#### [Work order]
Search the listing for the word "computer". Copy every line where it is found.

#### [Task inputs]
┌──
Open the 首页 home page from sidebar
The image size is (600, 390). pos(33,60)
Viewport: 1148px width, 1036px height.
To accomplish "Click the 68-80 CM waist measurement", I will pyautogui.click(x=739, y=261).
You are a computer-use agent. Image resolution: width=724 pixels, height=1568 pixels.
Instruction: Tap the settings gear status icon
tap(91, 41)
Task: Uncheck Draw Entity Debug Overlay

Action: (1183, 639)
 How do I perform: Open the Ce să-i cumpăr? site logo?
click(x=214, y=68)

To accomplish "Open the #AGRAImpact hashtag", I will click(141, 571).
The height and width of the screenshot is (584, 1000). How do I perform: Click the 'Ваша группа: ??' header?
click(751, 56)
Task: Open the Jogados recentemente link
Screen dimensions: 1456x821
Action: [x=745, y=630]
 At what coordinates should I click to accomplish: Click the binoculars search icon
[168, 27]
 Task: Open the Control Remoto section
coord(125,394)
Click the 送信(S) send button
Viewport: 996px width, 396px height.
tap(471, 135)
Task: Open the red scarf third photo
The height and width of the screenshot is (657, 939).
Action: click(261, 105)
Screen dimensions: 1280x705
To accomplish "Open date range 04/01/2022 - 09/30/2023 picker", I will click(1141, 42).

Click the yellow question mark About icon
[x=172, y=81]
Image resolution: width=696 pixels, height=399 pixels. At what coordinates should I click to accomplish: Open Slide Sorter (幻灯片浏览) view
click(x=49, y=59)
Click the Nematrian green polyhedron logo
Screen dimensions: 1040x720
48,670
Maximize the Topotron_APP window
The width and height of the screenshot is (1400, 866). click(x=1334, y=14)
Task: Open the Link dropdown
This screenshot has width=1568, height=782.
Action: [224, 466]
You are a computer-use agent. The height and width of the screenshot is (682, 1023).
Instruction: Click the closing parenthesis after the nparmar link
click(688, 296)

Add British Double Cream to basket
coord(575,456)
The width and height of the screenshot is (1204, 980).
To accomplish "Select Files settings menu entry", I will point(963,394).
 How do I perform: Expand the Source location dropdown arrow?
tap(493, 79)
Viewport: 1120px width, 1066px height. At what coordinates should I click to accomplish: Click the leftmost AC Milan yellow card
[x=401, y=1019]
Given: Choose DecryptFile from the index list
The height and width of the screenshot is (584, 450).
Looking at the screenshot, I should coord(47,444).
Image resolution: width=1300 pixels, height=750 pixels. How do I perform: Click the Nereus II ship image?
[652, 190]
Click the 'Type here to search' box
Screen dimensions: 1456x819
└──
#### [Completed task]
You are a computer-use agent. Image resolution: width=724 pixels, height=1568 pixels.
You are a computer-use agent. The height and width of the screenshot is (682, 1023).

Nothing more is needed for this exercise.